Start of Dataset entries

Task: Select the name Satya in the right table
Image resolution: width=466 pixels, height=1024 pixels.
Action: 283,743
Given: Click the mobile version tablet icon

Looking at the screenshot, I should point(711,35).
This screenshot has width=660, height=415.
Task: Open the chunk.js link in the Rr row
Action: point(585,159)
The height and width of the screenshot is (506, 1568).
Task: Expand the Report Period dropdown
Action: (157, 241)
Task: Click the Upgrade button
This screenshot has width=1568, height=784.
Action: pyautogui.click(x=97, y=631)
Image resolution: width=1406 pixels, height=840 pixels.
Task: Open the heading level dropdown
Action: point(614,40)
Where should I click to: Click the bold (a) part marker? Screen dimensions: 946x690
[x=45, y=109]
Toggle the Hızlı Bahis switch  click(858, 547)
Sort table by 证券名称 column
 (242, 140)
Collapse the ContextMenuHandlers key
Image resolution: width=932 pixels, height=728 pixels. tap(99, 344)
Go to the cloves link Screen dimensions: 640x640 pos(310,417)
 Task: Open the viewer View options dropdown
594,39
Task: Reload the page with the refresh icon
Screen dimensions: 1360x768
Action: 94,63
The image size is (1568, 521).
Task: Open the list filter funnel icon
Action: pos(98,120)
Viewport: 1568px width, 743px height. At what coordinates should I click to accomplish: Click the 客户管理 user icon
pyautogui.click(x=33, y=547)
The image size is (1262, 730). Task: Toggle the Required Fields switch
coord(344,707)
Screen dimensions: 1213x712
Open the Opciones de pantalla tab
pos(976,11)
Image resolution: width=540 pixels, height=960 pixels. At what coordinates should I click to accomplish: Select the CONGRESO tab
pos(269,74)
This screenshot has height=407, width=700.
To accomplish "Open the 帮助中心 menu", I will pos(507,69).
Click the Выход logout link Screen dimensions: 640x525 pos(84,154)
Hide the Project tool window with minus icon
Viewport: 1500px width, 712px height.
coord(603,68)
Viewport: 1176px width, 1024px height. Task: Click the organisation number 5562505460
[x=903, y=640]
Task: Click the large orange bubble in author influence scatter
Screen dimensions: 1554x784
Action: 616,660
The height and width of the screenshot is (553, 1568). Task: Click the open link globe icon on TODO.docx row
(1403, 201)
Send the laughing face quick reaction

End of Dataset entries

■ What is needed ■
Lay out the lines of the data above as a Markdown table with the columns Row and Line, giving each line a row number and omitting blank lines.

■ Completed task ■
| Row | Line |
|---|---|
| 1 | Task: Select the name Satya in the right table |
| 2 | Image resolution: width=466 pixels, height=1024 pixels. |
| 3 | Action: 283,743 |
| 4 | Given: Click the mobile version tablet icon |
| 5 | Looking at the screenshot, I should point(711,35). |
| 6 | This screenshot has width=660, height=415. |
| 7 | Task: Open the chunk.js link in the Rr row |
| 8 | Action: point(585,159) |
| 9 | The height and width of the screenshot is (506, 1568). |
| 10 | Task: Expand the Report Period dropdown |
| 11 | Action: (157, 241) |
| 12 | Task: Click the Upgrade button |
| 13 | This screenshot has width=1568, height=784. |
| 14 | Action: pyautogui.click(x=97, y=631) |
| 15 | Image resolution: width=1406 pixels, height=840 pixels. |
| 16 | Task: Open the heading level dropdown |
| 17 | Action: point(614,40) |
| 18 | Where should I click to: Click the bold (a) part marker? Screen dimensions: 946x690 |
| 19 | [x=45, y=109] |
| 20 | Toggle the Hızlı Bahis switch  click(858, 547) |
| 21 | Sort table by 证券名称 column |
| 22 |  (242, 140) |
| 23 | Collapse the ContextMenuHandlers key |
| 24 | Image resolution: width=932 pixels, height=728 pixels. tap(99, 344) |
| 25 | Go to the cloves link Screen dimensions: 640x640 pos(310,417) |
| 26 |  Task: Open the viewer View options dropdown |
| 27 | 594,39 |
| 28 | Task: Reload the page with the refresh icon |
| 29 | Screen dimensions: 1360x768 |
| 30 | Action: 94,63 |
| 31 | The image size is (1568, 521). |
| 32 | Task: Open the list filter funnel icon |
| 33 | Action: pos(98,120) |
| 34 | Viewport: 1568px width, 743px height. At what coordinates should I click to accomplish: Click the 客户管理 user icon |
| 35 | pyautogui.click(x=33, y=547) |
| 36 | The image size is (1262, 730). Task: Toggle the Required Fields switch |
| 37 | coord(344,707) |
| 38 | Screen dimensions: 1213x712 |
| 39 | Open the Opciones de pantalla tab |
| 40 | pos(976,11) |
| 41 | Image resolution: width=540 pixels, height=960 pixels. At what coordinates should I click to accomplish: Select the CONGRESO tab |
| 42 | pos(269,74) |
| 43 | This screenshot has height=407, width=700. |
| 44 | To accomplish "Open the 帮助中心 menu", I will pos(507,69). |
| 45 | Click the Выход logout link Screen dimensions: 640x525 pos(84,154) |
| 46 | Hide the Project tool window with minus icon |
| 47 | Viewport: 1500px width, 712px height. |
| 48 | coord(603,68) |
| 49 | Viewport: 1176px width, 1024px height. Task: Click the organisation number 5562505460 |
| 50 | [x=903, y=640] |
| 51 | Task: Click the large orange bubble in author influence scatter |
| 52 | Screen dimensions: 1554x784 |
| 53 | Action: 616,660 |
| 54 | The height and width of the screenshot is (553, 1568). Task: Click the open link globe icon on TODO.docx row |
| 55 | (1403, 201) |
| 56 | Send the laughing face quick reaction |